Sometimes, though, protection is painful.  The shock and horror of what we discovered ripped our hearts and left us bloody.  Offers of grace and restoration were only met with more deception and excuses that bordered on sounding mentally ill; along with a twisted form of scripture that excused his heinous behavior.   We realized he was a wolf and let him go. He moved on, forgetting the wreck he made of our life as one would forget yesterday’s tossed trash.  He gave no apology.  He voiced no regrets for his deception or his other evils.  No, he just moved to his next victim.

It took weeks to recover from God’s severe, protecting mercy.  The loss was horrific; a realization that love, though quite real for me, was nothing more than a destructive tool for him.  The tears I cried filled the ocean.  The process of forgiveness difficult to complete.  It took not only my prayers, but the prayers of a community as deeply committed to me as I am them.  There were days I wanted to give up.  There were days I wanted heaven more than earth.  There were days I forced myself to breathe.  But, as it always does, time began its healing work.  I accepted that I had been completely fooled, used and an attempt at destruction had taken place in my world.  I worked through the anger, hurt and disappointment.  I forgave.  I forgave and forgave and forgave, sometimes minute by minute, until my shattered heart was soldered back together by the God who mends, and I could move forward.

Our Brittani will have to do the same.  She will hurt and cry her own ocean.  I will pray with her, over her and for her until her process is complete.  One day, she will smile a real smile again.  She will dance and sing and laugh.  She will sit with the women who sit around our porch.  Her world will once again settle and though immensely changed, will be beautiful again.  How do I know?  Because I have been there.  I have done that.  I have survived and so will she.  The matriarchs will see to it.  We will hold her and speak gently to her pain.  We will also insist on truth and holiness.  We will dig into the process with her and get her through it, even if we must carry her.  She is ours.  We have no other way but this one.

I don’t know what God will do with Brittani’s soon to be ex-husband, Jon.  He is in need of great truth and a heart that bends the knee.  Without it he is going to have to be put out, just as the wolf  is out.  Wolves are not allowed to sleep with sheep.  They may pretend to be kind, but eventually they will snarl and kill and destroy.  No, without the ways of God, those men do not belong.  The wolf chose darkness.  I don’t know what Jon will choose.  However, as is our way, the matriarchs are on our knees asking God to do as he does for us.  Have your way, we pray, O God, have your way.

Our Brittani dried her eyes and we chatted a long time.  Hurt was beginning to run its course. She is in for a long journey to recovery. When the tears came back, I wrapped her up and helped her breathe until she could stand on her own and take the next step.

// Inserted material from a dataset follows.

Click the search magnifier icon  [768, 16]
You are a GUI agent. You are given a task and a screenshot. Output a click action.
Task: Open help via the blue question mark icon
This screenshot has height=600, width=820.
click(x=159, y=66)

Oddly, Brittani was the one who watched me survive my own unveiling of the wolf.  She stood by me as we faced it together. She cried with me much just as I am now doing for her.  She has walked the steps in much the same way.  The one good thing that came out of my relationship with the wolf in sheep’s clothing is that I was forced to set an example of grieving a lying man for my girl. That example is what makes me love her so much at this horrendous time.

I have been there.  I have done that.  I know.